Keyhole surgery patients generally feel less pain and have less scarring than those who have open surgery and often have a faster return to normal life.

The hi-tech procedure is also less demanding on the doctor.

Surgeon Justine Royle said the 3D operation was a complete success and much faster than usual.

She said: “In keyhole surgery, we normally use a standard 2D camera.

“But this unit has two cameras which go inside the patient and are connected to a large screen which allows us to view things in detailed 3D with the help of special goggles.

“A prostate removal operation generally takes three hours.


“But I was able to complete Bob’s operation in two, so he lost very little blood.

“The quality of the image was excellent and it allowed us to see things even better, as well as being less physically demanding for me and more comfortable.” Source.

So, this could now be a breakthrough technology for treating those with early stage prostate cancer.

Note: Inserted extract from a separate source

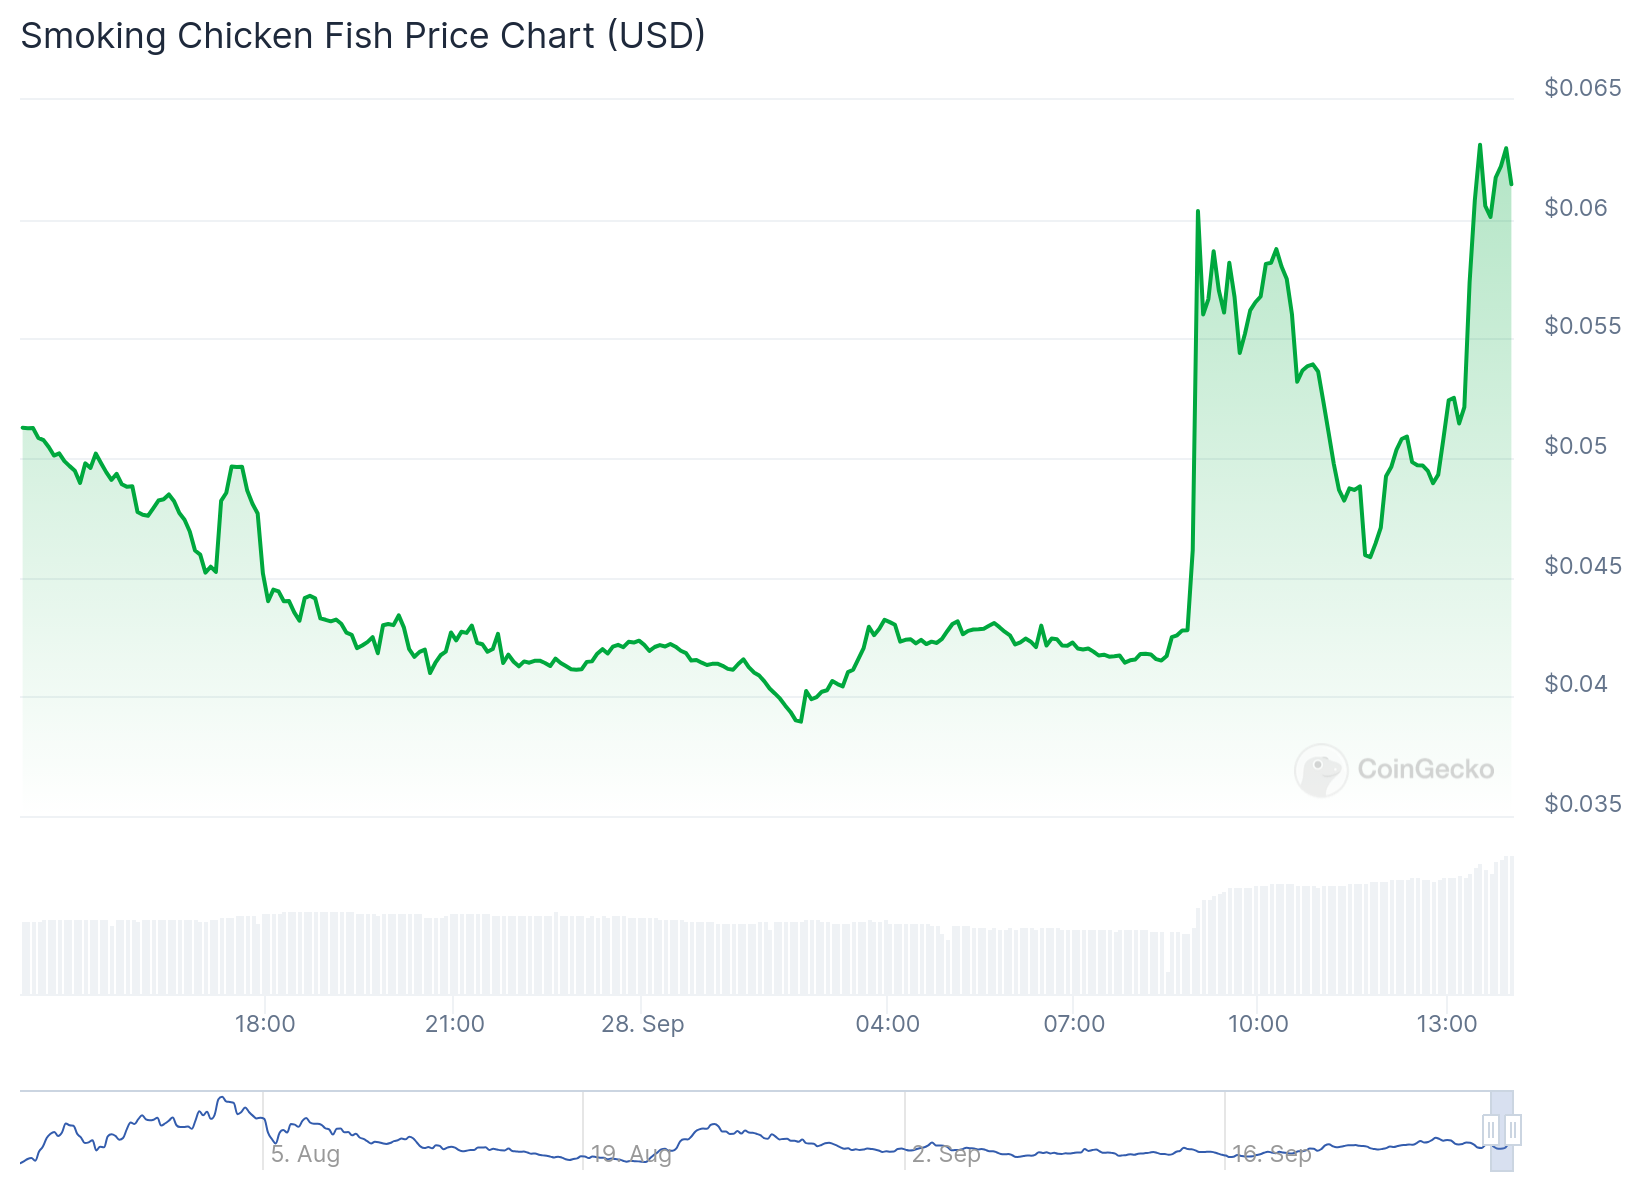Select the 13:00 time axis label
Viewport: 1644px width, 1200px height.
point(1447,1024)
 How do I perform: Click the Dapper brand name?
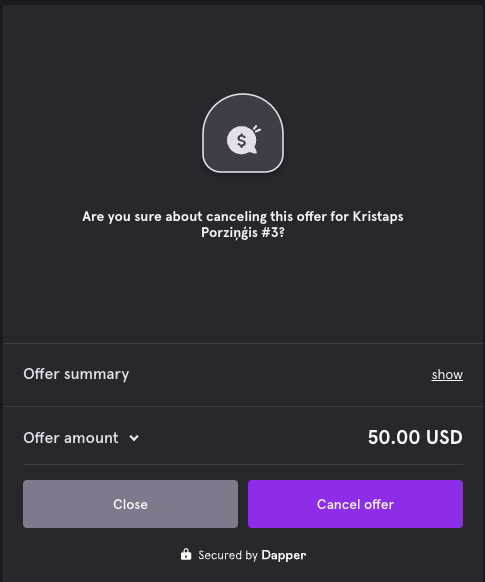pyautogui.click(x=284, y=555)
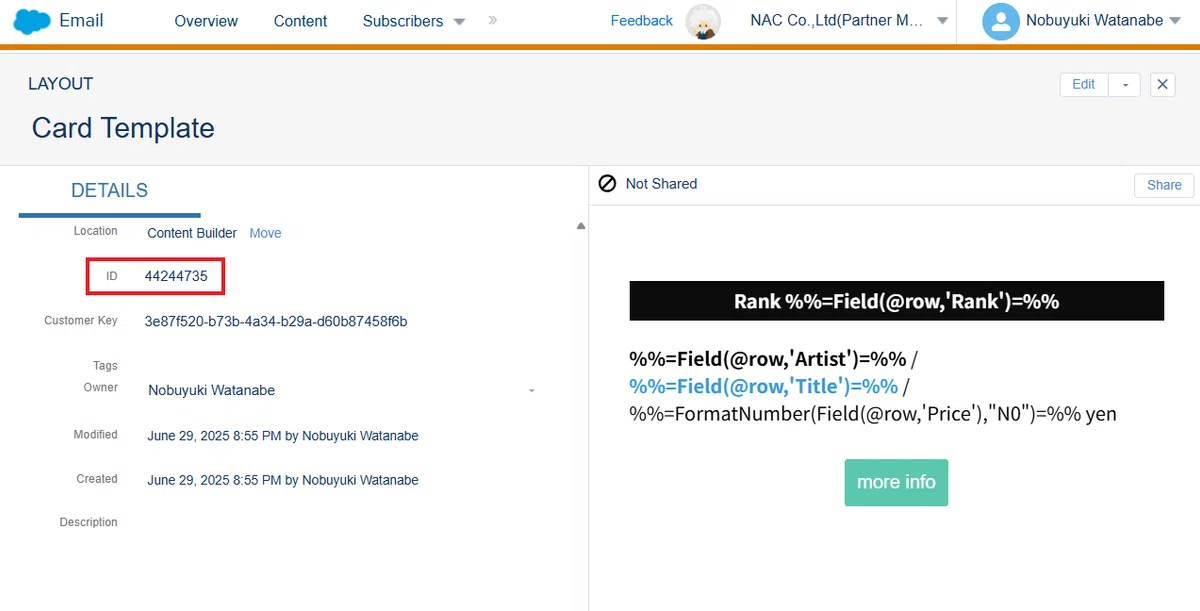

This robotic approach so far is less invasive, saves time and gives the doctor better precision skill so that damage to nearby cells is avoided. With the 3D capabilities, this can be achieved.

Perhaps, medical science has now found a better procedure to treat men with prostate cancer. Bob Pert’s case is an inspiring example that may give hope to others men out there considering the best treatment options to take.